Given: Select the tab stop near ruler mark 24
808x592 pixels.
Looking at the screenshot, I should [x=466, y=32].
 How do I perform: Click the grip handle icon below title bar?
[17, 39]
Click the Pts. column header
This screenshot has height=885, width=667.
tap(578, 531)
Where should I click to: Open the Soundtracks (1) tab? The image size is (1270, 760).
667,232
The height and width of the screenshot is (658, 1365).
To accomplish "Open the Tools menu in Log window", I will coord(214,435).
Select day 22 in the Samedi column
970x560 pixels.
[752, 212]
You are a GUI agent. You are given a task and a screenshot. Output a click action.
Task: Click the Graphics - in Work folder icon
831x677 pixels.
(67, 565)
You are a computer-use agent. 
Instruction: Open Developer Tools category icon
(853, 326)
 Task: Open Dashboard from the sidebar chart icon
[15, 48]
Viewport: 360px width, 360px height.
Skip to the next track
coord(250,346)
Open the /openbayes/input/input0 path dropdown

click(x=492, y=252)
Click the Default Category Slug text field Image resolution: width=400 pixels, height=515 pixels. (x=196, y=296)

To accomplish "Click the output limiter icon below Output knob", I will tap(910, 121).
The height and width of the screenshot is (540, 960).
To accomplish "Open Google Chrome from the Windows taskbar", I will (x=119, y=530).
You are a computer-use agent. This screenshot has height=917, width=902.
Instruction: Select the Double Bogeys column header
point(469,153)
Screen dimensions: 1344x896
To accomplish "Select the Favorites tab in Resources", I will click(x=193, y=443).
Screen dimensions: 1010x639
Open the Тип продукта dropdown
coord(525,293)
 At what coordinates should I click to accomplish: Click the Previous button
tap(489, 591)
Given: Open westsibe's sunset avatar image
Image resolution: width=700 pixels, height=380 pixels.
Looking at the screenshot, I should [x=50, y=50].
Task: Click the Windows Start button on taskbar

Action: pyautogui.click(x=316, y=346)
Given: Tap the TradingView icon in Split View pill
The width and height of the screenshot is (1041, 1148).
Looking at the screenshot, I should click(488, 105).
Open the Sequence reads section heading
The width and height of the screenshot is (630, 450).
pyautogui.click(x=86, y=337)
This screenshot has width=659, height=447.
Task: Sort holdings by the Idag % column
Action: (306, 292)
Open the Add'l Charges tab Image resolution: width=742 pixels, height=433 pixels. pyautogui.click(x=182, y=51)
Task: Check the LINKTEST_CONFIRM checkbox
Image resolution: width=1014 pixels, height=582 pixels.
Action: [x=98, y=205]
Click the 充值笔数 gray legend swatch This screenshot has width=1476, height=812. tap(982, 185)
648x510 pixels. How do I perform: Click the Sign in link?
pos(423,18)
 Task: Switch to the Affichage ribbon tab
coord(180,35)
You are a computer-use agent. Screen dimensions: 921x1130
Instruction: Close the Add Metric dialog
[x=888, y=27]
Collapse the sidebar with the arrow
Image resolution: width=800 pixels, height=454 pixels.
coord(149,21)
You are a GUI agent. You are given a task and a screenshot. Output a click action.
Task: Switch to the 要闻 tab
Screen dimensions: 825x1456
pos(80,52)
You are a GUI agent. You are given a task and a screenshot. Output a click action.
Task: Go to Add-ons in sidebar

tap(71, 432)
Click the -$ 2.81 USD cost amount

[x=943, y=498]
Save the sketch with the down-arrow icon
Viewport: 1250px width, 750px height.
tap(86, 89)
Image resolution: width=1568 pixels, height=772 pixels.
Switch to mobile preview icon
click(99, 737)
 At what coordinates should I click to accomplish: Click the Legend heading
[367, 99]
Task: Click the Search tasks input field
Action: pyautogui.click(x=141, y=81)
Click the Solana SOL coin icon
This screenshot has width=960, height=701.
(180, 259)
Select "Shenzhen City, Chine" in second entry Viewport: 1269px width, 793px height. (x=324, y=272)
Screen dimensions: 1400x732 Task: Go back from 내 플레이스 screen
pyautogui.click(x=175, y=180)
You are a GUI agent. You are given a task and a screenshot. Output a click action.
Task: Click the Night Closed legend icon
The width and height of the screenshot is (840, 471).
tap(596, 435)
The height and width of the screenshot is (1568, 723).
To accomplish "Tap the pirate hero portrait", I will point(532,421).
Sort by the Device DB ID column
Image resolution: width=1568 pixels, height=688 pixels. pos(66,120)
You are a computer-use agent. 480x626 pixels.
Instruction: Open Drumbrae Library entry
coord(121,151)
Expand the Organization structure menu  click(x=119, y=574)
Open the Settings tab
◇ ◇ ◇
The whole listing above should be copied out exactly.

Output for this exercise
Given: Select the tab stop near ruler mark 24
808x592 pixels.
Looking at the screenshot, I should [x=466, y=32].
 How do I perform: Click the grip handle icon below title bar?
[17, 39]
Click the Pts. column header
This screenshot has height=885, width=667.
tap(578, 531)
Where should I click to: Open the Soundtracks (1) tab? The image size is (1270, 760).
667,232
The height and width of the screenshot is (658, 1365).
To accomplish "Open the Tools menu in Log window", I will coord(214,435).
Select day 22 in the Samedi column
970x560 pixels.
[752, 212]
You are a GUI agent. You are given a task and a screenshot. Output a click action.
Task: Click the Graphics - in Work folder icon
831x677 pixels.
(67, 565)
You are a computer-use agent. 
Instruction: Open Developer Tools category icon
(853, 326)
 Task: Open Dashboard from the sidebar chart icon
[15, 48]
Viewport: 360px width, 360px height.
Skip to the next track
coord(250,346)
Open the /openbayes/input/input0 path dropdown

click(x=492, y=252)
Click the Default Category Slug text field Image resolution: width=400 pixels, height=515 pixels. (x=196, y=296)

To accomplish "Click the output limiter icon below Output knob", I will tap(910, 121).
The height and width of the screenshot is (540, 960).
To accomplish "Open Google Chrome from the Windows taskbar", I will (x=119, y=530).
You are a computer-use agent. This screenshot has height=917, width=902.
Instruction: Select the Double Bogeys column header
point(469,153)
Screen dimensions: 1344x896
To accomplish "Select the Favorites tab in Resources", I will click(x=193, y=443).
Screen dimensions: 1010x639
Open the Тип продукта dropdown
coord(525,293)
 At what coordinates should I click to accomplish: Click the Previous button
tap(489, 591)
Given: Open westsibe's sunset avatar image
Image resolution: width=700 pixels, height=380 pixels.
Looking at the screenshot, I should [x=50, y=50].
Task: Click the Windows Start button on taskbar

Action: pyautogui.click(x=316, y=346)
Given: Tap the TradingView icon in Split View pill
The width and height of the screenshot is (1041, 1148).
Looking at the screenshot, I should click(488, 105).
Open the Sequence reads section heading
The width and height of the screenshot is (630, 450).
pyautogui.click(x=86, y=337)
This screenshot has width=659, height=447.
Task: Sort holdings by the Idag % column
Action: (306, 292)
Open the Add'l Charges tab Image resolution: width=742 pixels, height=433 pixels. pyautogui.click(x=182, y=51)
Task: Check the LINKTEST_CONFIRM checkbox
Image resolution: width=1014 pixels, height=582 pixels.
Action: [x=98, y=205]
Click the 充值笔数 gray legend swatch This screenshot has width=1476, height=812. tap(982, 185)
648x510 pixels. How do I perform: Click the Sign in link?
pos(423,18)
 Task: Switch to the Affichage ribbon tab
coord(180,35)
You are a computer-use agent. Screen dimensions: 921x1130
Instruction: Close the Add Metric dialog
[x=888, y=27]
Collapse the sidebar with the arrow
Image resolution: width=800 pixels, height=454 pixels.
coord(149,21)
You are a GUI agent. You are given a task and a screenshot. Output a click action.
Task: Switch to the 要闻 tab
Screen dimensions: 825x1456
pos(80,52)
You are a GUI agent. You are given a task and a screenshot. Output a click action.
Task: Go to Add-ons in sidebar

tap(71, 432)
Click the -$ 2.81 USD cost amount

[x=943, y=498]
Save the sketch with the down-arrow icon
Viewport: 1250px width, 750px height.
tap(86, 89)
Image resolution: width=1568 pixels, height=772 pixels.
Switch to mobile preview icon
click(99, 737)
 At what coordinates should I click to accomplish: Click the Legend heading
[367, 99]
Task: Click the Search tasks input field
Action: pyautogui.click(x=141, y=81)
Click the Solana SOL coin icon
This screenshot has width=960, height=701.
(180, 259)
Select "Shenzhen City, Chine" in second entry Viewport: 1269px width, 793px height. (x=324, y=272)
Screen dimensions: 1400x732 Task: Go back from 내 플레이스 screen
pyautogui.click(x=175, y=180)
You are a GUI agent. You are given a task and a screenshot. Output a click action.
Task: Click the Night Closed legend icon
The width and height of the screenshot is (840, 471).
tap(596, 435)
The height and width of the screenshot is (1568, 723).
To accomplish "Tap the pirate hero portrait", I will point(532,421).
Sort by the Device DB ID column
Image resolution: width=1568 pixels, height=688 pixels. pos(66,120)
You are a computer-use agent. 480x626 pixels.
Instruction: Open Drumbrae Library entry
coord(121,151)
Expand the Organization structure menu  click(x=119, y=574)
Open the Settings tab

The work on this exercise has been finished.